_Document section_:
___

Academic and industrial laboratories are under pressure to be more productive with limited resources. Laboratory automation is a critical and effective solution to the needs of modern science.
It is difficult to imagine a modern laboratory without at least one piece of automated equipment. Increased throughput and decreased volume dictate the need for efficient robotics and precise connectivity between analysis steps. The former “Lab Automation” conference, now known as SLAS, takes place in San Diego next month and will spotlight the breakthroughs that push the boundaries of laboratory development processes.
Last year, the Association for Laboratory Automation merged with the Society for Biomolecular Screening (SBS), launching the Society for Laboratory Automation and Screening (SLAS). SLAS is dedicated to advancing scientific research and discovery through laboratory automation and screening technology. Technologies profiled in this article represent just a few highlights from this exciting field.
“Most early microfluidic applications focused on separation and analysis of biochemical molecules,” comments Cristian Ionescu-Zanetti, chief technology officer at Fluxion Biosciences. “However, many cell-based assays also benefit from the advantages of the microfluidic approach, for example applying the shear flow to maintain physiologically relevant conditions or addressing single cells.
“Our development focused on cell-based assays to achieve the throughput and cost of biochemical assays with optimal biological relevance.” Fluxion Biosciences designed several proprietary microplates to enable cell-based assays in the microfluidic format.

___

_Questions to answer_:
**A)** In the article on laboratory automation, which two organizations merged to launch the Society for Laboratory Automation and Screening?
**B)** Summarize the article on laboratory automation in two sentences.
The records that follow have no connection to the article on laboratory automation.

___

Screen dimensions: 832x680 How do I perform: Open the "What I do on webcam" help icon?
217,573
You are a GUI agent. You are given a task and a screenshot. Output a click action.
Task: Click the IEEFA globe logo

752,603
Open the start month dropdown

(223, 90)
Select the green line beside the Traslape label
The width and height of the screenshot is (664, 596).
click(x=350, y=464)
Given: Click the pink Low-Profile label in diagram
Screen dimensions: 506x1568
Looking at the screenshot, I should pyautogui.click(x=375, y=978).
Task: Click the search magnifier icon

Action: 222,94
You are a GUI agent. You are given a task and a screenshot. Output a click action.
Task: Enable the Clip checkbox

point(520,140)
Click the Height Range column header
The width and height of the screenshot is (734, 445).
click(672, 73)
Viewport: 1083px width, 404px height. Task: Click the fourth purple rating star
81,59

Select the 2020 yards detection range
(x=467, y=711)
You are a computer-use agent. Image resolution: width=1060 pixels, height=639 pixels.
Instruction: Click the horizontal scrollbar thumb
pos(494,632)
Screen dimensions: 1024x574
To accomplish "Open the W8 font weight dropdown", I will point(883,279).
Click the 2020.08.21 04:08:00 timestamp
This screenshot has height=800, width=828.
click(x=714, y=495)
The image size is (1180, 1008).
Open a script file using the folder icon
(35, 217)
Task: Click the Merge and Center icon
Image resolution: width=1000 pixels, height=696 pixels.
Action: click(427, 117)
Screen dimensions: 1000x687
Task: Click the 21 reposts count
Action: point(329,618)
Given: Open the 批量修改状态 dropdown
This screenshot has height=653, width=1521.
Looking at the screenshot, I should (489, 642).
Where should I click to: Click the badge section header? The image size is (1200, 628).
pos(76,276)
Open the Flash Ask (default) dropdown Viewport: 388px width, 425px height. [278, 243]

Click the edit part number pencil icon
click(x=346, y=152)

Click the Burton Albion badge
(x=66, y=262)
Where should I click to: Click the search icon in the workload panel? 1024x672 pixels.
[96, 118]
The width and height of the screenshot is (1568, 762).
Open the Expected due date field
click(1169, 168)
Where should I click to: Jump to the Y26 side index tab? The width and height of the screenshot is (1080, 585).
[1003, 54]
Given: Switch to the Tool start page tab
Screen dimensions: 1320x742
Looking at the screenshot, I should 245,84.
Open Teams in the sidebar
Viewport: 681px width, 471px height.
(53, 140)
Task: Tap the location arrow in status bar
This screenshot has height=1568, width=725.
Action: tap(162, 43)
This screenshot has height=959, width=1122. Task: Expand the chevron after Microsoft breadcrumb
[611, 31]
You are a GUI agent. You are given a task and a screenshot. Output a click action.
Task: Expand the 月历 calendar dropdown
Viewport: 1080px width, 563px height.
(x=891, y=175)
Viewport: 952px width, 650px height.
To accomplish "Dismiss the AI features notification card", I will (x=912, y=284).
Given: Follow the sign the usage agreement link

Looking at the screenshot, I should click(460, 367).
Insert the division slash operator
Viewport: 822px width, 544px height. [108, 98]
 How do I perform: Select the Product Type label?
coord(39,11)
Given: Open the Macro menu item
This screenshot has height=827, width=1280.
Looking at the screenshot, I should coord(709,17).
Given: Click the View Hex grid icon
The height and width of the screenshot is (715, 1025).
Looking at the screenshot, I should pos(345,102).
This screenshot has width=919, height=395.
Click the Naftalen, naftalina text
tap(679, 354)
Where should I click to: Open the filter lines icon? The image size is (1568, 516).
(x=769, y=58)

___

_Task-by-task outputs_:
**A)** The Association for Laboratory Automation and the Society for Biomolecular Screening (SBS).

**B)** Laboratory automation is presented as a critical and effective response to pressure on laboratories to be more productive with limited resources, and the SLAS conference in San Diego will spotlight breakthroughs in the field. Fluxion Biosciences, whose chief technology officer notes that cell-based assays also benefit from microfluidics, designed several proprietary microplates to enable such assays in the microfluidic format.